(Dataset entries)
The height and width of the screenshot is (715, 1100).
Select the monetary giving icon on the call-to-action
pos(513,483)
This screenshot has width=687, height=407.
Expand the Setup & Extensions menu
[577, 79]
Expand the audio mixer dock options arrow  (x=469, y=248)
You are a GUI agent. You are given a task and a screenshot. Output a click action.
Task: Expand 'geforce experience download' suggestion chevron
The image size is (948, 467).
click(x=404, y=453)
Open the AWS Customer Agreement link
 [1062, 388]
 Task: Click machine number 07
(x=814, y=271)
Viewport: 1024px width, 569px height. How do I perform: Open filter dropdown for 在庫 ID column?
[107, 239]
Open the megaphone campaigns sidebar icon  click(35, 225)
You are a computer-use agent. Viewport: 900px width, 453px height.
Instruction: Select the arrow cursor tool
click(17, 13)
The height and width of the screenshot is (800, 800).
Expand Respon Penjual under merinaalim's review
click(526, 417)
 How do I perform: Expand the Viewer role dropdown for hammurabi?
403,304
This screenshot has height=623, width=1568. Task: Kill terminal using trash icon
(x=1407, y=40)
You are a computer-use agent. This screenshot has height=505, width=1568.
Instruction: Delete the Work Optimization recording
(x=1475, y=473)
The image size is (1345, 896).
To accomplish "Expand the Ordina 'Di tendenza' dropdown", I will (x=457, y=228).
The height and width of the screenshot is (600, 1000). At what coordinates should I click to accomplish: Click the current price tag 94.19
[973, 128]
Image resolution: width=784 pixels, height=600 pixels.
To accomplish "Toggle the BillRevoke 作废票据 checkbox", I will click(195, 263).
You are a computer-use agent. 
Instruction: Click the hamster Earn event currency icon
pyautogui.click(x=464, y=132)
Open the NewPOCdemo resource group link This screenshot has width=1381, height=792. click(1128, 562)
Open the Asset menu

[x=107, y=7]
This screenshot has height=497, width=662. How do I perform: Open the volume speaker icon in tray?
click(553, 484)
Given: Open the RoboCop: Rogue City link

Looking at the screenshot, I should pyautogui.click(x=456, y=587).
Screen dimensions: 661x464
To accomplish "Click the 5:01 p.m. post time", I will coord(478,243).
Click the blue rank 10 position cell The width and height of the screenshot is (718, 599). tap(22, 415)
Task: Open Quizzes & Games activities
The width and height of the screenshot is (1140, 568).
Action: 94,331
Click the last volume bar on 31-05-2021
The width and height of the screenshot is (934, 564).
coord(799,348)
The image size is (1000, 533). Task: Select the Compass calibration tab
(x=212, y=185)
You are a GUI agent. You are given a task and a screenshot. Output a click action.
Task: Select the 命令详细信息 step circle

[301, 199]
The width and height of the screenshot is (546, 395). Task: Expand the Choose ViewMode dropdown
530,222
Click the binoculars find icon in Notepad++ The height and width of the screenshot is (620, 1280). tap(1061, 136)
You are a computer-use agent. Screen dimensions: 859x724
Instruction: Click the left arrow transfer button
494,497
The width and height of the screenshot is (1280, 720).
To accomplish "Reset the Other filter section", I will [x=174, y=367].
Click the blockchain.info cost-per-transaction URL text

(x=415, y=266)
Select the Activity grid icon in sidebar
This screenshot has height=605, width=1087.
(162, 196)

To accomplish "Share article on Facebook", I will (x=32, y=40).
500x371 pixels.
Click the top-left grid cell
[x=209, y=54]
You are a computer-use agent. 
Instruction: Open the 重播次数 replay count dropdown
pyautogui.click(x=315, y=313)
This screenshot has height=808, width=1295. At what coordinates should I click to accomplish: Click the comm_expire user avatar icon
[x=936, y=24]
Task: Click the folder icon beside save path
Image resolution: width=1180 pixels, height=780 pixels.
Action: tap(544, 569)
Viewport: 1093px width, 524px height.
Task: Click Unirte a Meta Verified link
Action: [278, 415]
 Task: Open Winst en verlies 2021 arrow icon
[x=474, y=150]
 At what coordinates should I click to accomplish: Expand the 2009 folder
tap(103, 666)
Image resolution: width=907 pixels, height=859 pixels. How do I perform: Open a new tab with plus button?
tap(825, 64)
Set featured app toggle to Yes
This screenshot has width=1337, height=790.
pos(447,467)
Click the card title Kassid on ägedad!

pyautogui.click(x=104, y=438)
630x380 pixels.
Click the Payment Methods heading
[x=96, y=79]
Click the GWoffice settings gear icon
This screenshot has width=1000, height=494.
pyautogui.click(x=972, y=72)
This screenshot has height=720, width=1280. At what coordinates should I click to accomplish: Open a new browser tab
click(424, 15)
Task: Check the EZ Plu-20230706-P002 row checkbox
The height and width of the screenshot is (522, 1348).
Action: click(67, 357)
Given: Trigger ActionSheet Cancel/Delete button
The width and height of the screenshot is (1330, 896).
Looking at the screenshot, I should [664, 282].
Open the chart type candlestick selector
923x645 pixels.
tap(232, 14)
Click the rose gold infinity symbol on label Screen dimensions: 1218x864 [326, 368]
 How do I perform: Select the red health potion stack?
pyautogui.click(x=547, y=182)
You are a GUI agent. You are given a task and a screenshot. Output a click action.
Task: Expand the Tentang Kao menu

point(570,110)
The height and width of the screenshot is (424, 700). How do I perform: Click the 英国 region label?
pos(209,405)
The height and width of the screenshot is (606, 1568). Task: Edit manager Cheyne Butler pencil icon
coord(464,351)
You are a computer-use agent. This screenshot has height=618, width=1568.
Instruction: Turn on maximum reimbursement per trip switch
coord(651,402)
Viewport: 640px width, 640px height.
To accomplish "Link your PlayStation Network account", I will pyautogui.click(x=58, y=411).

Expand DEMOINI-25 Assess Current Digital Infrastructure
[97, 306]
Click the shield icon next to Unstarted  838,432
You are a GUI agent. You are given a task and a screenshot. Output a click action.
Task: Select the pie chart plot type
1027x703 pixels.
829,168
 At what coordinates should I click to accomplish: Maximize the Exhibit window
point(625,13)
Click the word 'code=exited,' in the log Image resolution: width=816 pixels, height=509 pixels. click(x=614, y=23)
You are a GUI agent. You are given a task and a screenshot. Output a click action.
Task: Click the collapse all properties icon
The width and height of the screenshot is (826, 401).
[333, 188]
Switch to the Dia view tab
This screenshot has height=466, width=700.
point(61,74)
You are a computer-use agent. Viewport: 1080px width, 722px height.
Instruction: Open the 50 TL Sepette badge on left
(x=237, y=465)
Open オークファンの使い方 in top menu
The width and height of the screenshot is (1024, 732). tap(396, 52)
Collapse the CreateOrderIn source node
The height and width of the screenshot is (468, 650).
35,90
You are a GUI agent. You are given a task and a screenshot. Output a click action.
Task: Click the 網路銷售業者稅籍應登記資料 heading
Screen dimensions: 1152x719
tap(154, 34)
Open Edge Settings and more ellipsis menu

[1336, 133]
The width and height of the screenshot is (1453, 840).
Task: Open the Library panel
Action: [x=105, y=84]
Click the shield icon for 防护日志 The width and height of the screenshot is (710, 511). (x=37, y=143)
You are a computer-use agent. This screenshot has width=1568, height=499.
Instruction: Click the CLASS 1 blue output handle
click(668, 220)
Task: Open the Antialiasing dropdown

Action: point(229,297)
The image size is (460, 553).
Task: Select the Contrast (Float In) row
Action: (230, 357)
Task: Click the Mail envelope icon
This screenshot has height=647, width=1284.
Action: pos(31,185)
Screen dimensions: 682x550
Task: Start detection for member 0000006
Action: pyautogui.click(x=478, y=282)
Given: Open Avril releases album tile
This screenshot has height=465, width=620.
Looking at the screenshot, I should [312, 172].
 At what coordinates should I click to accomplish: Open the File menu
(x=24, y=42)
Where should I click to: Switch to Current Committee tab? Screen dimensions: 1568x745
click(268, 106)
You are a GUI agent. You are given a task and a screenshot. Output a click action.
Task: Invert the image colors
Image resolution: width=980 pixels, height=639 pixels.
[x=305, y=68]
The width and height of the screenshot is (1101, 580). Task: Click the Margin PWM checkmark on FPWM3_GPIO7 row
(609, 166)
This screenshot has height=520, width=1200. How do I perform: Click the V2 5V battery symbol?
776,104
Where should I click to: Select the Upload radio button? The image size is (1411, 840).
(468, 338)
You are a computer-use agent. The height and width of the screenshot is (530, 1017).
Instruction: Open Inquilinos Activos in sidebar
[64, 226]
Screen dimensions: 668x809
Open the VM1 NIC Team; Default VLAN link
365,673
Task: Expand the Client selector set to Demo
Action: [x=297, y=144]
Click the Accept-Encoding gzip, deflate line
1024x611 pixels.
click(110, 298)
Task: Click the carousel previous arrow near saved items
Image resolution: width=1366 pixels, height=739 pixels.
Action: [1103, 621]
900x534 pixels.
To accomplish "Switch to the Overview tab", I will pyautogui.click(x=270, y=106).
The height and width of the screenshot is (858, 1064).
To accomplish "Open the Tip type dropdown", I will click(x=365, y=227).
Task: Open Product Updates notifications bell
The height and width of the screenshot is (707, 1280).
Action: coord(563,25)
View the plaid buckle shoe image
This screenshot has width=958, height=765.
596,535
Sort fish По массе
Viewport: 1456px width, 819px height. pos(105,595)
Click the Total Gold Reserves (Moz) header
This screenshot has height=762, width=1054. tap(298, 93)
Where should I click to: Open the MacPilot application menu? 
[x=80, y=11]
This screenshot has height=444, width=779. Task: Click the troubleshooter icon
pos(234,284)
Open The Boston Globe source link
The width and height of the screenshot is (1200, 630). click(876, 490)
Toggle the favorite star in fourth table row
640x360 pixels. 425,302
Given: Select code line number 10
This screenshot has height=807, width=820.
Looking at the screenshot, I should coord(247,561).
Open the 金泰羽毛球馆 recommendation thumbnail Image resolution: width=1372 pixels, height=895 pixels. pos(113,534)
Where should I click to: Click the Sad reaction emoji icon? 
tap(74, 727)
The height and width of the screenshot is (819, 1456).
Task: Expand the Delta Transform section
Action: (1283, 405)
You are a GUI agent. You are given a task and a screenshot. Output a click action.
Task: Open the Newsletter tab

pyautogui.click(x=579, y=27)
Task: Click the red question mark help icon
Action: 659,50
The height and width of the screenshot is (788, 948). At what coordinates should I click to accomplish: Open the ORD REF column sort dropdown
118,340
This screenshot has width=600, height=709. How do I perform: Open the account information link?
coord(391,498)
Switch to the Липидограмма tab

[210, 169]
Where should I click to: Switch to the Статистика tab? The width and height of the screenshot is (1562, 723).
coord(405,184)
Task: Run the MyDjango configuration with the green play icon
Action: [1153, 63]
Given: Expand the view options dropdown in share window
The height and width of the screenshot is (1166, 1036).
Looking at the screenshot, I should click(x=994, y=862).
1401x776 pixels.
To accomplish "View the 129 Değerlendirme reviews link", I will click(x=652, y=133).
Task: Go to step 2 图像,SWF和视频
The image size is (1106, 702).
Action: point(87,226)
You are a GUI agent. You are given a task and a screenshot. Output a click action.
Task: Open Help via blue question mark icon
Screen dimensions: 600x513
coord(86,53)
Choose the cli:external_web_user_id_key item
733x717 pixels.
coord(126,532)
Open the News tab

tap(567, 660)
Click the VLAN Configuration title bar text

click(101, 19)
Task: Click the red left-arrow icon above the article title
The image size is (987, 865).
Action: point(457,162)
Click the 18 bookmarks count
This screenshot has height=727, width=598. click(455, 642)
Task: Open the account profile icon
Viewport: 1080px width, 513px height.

--- AIM OF THE EXERCISE ---
Please copy each line of the records above in which the word "options" can be found.

--- ANSWER SPACE ---
Expand the audio mixer dock options arrow  (x=469, y=248)
Given: Expand the view options dropdown in share window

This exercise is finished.